There are specific people who are directly culpable for the downward spiral of Heroku. Yes-men/women without a single stitch of the vision and drive that created Heroku and it's earlier success.
Heroku died in my arms years ago. It's all very sad.
I've not found the time to write up the entirety of my experience unfortunately, but I did move a bunch of stuff off Heroku over the past couple of years and directly onto AWS. It was a very piecemeal approach which had the double benefit of being low/no impact to end users while also letting me do it at my leisure. My general approach was:
* Import my current Heroku config into Terraform resources so I can co-ordinate changes across multiple platforms as a single atomic change.
* Embrace a strangler pattern (https://www.redhat.com/architect/pros-and-cons-strangler-arc...).
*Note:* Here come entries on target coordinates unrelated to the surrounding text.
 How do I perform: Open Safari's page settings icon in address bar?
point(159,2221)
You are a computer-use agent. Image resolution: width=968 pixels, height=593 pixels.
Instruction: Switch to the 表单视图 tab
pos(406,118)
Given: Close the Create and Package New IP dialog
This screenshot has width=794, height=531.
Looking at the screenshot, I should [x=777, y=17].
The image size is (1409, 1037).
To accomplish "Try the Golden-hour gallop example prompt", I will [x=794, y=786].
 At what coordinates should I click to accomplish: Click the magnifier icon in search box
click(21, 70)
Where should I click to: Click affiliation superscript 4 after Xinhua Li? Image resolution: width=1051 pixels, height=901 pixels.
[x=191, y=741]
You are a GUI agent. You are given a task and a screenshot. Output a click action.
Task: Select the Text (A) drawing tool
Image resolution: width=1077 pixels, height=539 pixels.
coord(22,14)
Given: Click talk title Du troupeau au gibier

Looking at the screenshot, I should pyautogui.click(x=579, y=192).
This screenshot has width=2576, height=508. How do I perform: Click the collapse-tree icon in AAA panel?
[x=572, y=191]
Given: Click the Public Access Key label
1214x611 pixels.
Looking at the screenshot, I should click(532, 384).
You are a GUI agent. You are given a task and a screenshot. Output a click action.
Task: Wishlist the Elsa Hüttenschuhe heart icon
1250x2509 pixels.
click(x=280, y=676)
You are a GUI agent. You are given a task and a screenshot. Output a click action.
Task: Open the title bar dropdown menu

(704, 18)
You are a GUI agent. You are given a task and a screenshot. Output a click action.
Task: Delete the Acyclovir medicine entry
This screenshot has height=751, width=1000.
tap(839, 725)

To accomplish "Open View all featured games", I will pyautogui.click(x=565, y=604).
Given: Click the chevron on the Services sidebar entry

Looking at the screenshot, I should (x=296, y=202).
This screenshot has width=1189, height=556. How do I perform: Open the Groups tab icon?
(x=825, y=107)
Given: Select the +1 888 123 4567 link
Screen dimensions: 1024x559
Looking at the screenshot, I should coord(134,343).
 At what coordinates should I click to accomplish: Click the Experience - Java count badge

I used Cloudfront, but you could put any CDN in front.
* My databases + workers were a large part of my Heroku bill, and I had a very spikey usage profile (potentially days with near zero usage, with brief peaks), so I used it as an opportunity to refactor towards a serverless infrastructure (https://glenngillen.com/safely_migrating_from_heroku_aws_ser...). This was entirely superfluous to the migration though. If I'd not taken that approach the alternate would have been to provision and RDS Postgres instance, add the required IAM profiles to my Heroku app. Work out how/when to schedule a window to cutover to RDS being the primary DB. Update the DATABASE_URL accordingly. Again, doing all of this via Terraform to make it happen. But doing it in small incremental steps where possible (i.e., adding the IAM profiles to the app first). Once cut-over, take a final snapshot of the Heroku Postgres database and then shut it down.
* Updating the code on my workers to be idempotent.
* Make sure config vars are imported to Terraform and are sync'd to the various places they need to be (probably just the Heroku app for now).
* Have the workers run inside containers on AWS (doing them just one worker at a time), exposing the required config vars for them to work. Let the Heroku + AWS workers both process the work for a period of time, hence the need for being idempotent. Once I'm confident the AWS ones work as intended, shut down the Heroku workers. * Picking off individual paths/API endpoints to serve from AWS. In my case I also migrated all of this to API gateway + lambda. An ALB with EC2/ECS would have also been an alternative. Add a new path based route to your CDN (e.g., /v2/the-existing-path) and have it's origin point to your non-Heroku service. Test it. Once it works, update the existing path that users are using to now go to the new origin. It means if you discover some issue you can quickly update the routing to have Heroku resume serving that route. Once you're confident, rinse and repeat the next path. Continue through until all traffic is ultimately served by the new host.
* If there's nothing left then scale down the remaining processes on Heroku.
I've gone an all-in AWS approach, but the same general principle could apply to whatever platform you want to run on. I think the biggest thing people I've spoken to in the past about this overlook is that you don't have to make some big wholesale switch. There's ways to derisk it and take an incremental approach to migrating. Which also drastically reduces the cost of making the wrong decision. If you can run just one route through AWS/Fly/DigitialOcean/whatever then you can get a sense for whether it will _actually_ work for your needs, and quickly roll back if you change your mind.